5月、宇部市役所を訪れ、篠崎圭二市長に次のように切り出した。
「こんにちは、宇部市長様。いきなりですが、私は子どもたちも投票に参加してもいいと思います」
そして、市長に宛てた手紙を読み上げ、「18歳になったときの投票の練習になると思います。なのでぜひ宇部市から始めてみてはどうですか」と「こども選挙」の実現を要望した。
今の法律では投票できるのは18歳以上だが、子どもの立場からすると自分の考えを社会に反映できるとうれしい、そんな思いを込めたという。
篠崎市長は、専門家と相談して前向きに検討することを約束した。

 彼女がこのような思いに至った理由は2023年4月に実施された宇部市議会議員選挙の低投票率にショックを受けたからだ。それは37.51%と過去最低である。愛する故郷の将来について考え、町づくりに参加するために自分なら絶対に行くと思い、母親と相談の上、篠崎市長に子どもにも選挙に参加させて欲しいという手紙を書く。

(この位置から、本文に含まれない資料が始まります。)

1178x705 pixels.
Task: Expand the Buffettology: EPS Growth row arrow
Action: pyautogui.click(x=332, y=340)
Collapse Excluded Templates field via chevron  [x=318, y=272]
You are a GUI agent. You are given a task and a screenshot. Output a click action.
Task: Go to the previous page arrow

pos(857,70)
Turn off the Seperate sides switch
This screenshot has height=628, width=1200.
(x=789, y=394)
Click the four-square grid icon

 市もかねてより投票率の低さに頭を抱えている。特に市議会議員選挙の10代と20代の投票率は10%台である。政治や選挙への関心を若者の間で高めることが必要だと市は考えている。しかも、要望のあった小野地区の人口は約1000人で、高齢化率はおよそ60%である。少子高齢化が進み、過疎化の危機感は子どもたちの間でも強く、政治参加への意欲もそうした思いからだろう。そこで、市は、8月、子どもの権利に詳しい末冨芳《すえとみ・かおり》日本大学教授を小野小学校に招く。彼女は実施方法について児童と話し合いを進めている。

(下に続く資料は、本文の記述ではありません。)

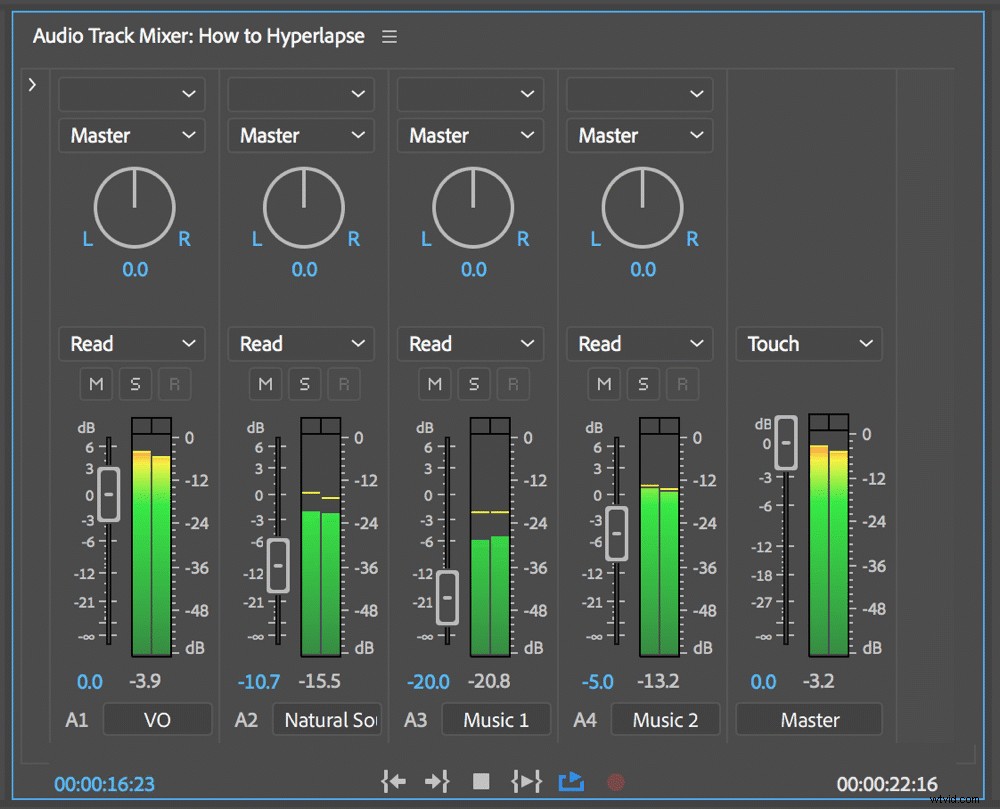Viewport: 1000px width, 809px height.
Task: Change the Touch automation mode on the Master track
Action: click(x=808, y=344)
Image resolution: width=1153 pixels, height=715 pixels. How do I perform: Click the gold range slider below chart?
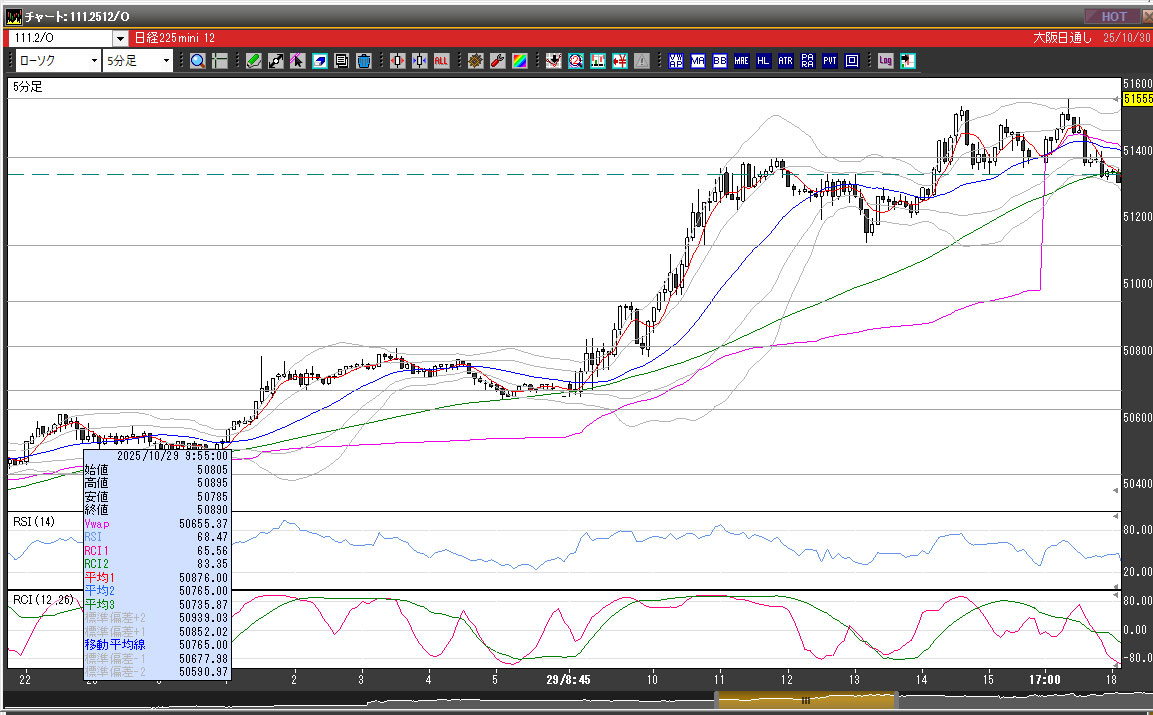point(805,701)
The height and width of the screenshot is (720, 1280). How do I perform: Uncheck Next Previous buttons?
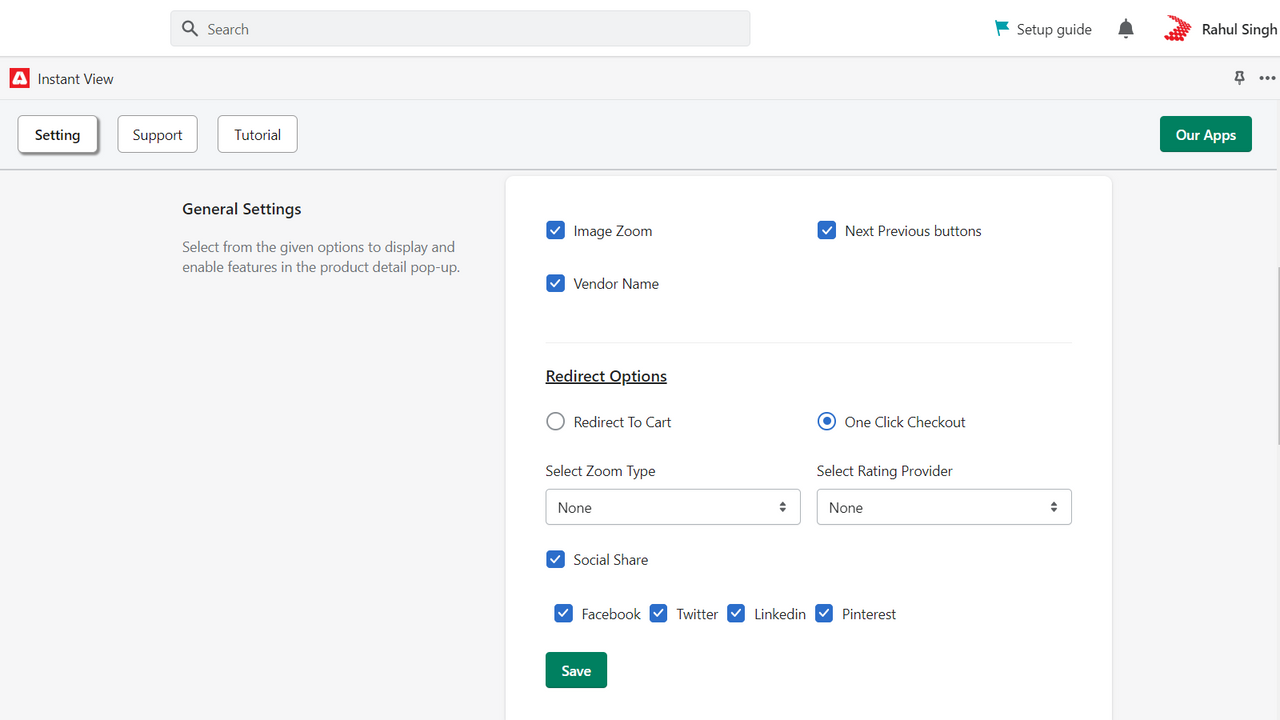(x=827, y=230)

 この話を聞き、市議会の各会派から4人の現職議員が候補者として子ども選挙に参加することを決める。彼らはいずれも若者の政治参加に意欲的な姿勢の政治家である。有権者は小野小学校の全児童21人だ。校内に設置された掲示板に候補者のポスターが貼られ、選挙管理委員会は有権者に選挙公報を配布する。選挙運動の期間は1週間、即日開票である。

 ただし、『子どもたちも投票に参加してもいいと思います』によると、実施に当たり、市の教育委員会と選挙管理委員会は次のような方針を示している。

まず、狙いとして、児童たちに選挙の仕組みなどを学んでもらい選挙が地域づくりにどんな役割を果たしているのか自分自身で考えてもらうこと。
また、誰が市長や議員にふさわしい人かを選ぶわけではなく、どの候補の主張がまちづくりにふさわしいかを選ぶものであること。
こうしたこともあり「こども選挙」の候補者として協力した市議会議員の得票数は公表しなかった。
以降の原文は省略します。